-- START THE RECORDS --

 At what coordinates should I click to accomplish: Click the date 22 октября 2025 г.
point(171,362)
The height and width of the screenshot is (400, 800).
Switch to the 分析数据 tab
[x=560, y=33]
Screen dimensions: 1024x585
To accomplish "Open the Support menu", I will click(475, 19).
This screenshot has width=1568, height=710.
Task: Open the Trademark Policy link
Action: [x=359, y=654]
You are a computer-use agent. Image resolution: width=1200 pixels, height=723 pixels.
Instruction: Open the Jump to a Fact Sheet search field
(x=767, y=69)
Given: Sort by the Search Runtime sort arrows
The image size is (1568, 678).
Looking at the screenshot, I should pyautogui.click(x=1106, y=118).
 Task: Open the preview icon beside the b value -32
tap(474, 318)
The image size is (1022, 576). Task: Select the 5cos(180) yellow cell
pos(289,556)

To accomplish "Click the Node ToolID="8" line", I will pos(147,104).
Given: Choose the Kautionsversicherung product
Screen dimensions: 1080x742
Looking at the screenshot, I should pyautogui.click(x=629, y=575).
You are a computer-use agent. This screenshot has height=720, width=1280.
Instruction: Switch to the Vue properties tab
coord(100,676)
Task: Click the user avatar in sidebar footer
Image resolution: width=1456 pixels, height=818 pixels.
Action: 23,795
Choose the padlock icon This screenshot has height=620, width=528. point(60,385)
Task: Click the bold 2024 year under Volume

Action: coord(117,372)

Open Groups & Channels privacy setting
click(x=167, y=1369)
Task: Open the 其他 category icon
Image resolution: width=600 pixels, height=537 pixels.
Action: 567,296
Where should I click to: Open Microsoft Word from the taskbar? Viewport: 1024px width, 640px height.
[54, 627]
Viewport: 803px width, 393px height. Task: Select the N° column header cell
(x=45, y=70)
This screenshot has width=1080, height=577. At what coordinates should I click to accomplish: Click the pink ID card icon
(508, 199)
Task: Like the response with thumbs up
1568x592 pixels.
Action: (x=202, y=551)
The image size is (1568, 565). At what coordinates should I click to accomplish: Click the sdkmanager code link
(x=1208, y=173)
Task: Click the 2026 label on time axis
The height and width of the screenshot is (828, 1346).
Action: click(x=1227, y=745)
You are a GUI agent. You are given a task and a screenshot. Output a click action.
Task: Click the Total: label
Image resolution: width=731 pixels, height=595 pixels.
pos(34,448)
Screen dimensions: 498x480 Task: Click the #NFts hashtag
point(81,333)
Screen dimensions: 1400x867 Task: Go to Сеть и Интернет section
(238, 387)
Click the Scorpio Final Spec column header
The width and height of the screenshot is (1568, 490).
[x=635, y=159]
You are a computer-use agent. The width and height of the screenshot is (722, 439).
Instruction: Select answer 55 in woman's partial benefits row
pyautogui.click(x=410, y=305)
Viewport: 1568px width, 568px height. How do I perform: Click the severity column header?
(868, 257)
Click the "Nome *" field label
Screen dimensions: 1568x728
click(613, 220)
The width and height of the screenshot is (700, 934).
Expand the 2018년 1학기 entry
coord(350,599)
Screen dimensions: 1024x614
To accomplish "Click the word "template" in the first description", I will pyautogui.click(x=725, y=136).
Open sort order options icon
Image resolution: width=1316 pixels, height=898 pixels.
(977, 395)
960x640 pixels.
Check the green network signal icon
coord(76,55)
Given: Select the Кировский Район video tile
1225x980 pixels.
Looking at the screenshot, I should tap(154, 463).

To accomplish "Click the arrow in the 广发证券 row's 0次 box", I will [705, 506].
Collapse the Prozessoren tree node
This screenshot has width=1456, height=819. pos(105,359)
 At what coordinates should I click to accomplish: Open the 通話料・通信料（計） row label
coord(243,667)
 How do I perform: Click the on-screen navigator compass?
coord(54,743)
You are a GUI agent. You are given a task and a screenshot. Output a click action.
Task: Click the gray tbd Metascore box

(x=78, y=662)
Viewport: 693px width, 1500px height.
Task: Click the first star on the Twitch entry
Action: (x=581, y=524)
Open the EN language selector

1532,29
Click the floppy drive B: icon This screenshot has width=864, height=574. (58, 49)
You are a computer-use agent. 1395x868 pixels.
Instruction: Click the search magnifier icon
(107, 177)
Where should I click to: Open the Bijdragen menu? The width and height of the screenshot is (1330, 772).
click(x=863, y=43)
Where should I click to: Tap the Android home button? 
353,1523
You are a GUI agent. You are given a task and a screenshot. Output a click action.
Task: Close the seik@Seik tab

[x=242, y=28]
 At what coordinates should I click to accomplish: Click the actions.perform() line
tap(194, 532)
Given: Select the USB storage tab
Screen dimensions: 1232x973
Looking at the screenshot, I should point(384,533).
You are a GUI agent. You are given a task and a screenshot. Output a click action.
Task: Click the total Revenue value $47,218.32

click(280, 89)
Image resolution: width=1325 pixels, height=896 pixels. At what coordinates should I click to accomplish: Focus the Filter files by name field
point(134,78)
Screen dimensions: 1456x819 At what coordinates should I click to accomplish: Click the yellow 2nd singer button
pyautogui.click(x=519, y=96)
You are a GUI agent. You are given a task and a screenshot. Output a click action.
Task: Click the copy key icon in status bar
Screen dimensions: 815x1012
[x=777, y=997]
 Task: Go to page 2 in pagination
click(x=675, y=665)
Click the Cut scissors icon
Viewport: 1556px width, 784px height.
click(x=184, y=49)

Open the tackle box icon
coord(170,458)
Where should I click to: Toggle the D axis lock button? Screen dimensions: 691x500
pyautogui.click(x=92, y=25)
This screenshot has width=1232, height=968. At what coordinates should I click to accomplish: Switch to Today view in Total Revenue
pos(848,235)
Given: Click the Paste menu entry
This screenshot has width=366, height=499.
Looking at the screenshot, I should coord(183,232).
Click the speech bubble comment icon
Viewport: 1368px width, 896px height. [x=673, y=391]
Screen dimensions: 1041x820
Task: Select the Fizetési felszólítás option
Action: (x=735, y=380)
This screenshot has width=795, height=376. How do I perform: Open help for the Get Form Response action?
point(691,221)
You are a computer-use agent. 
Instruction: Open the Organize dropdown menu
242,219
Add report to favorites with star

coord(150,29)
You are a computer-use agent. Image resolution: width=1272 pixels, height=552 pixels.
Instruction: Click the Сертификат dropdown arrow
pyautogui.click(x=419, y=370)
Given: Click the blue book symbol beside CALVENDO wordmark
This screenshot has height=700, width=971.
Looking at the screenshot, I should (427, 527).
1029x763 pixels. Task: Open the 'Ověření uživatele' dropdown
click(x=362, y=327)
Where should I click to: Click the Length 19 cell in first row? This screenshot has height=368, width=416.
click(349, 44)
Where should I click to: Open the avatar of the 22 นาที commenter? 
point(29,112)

-- END THE RECORDS --

EXERCISE DESCRIPTION:
Rewrite the data above, from the start through the line containing "should pyautogui.click(x=1106, y=118).", as a JSON list of strings with one string per line and no blank lines.

WRITTEN RESPONSE:
[
  " At what coordinates should I click to accomplish: Click the date 22 октября 2025 г.",
  "point(171,362)",
  "The height and width of the screenshot is (400, 800).",
  "Switch to the 分析数据 tab",
  "[x=560, y=33]",
  "Screen dimensions: 1024x585",
  "To accomplish \"Open the Support menu\", I will click(475, 19).",
  "This screenshot has width=1568, height=710.",
  "Task: Open the Trademark Policy link",
  "Action: [x=359, y=654]",
  "You are a computer-use agent. Image resolution: width=1200 pixels, height=723 pixels.",
  "Instruction: Open the Jump to a Fact Sheet search field",
  "(x=767, y=69)",
  "Given: Sort by the Search Runtime sort arrows",
  "The image size is (1568, 678).",
  "Looking at the screenshot, I should pyautogui.click(x=1106, y=118)."
]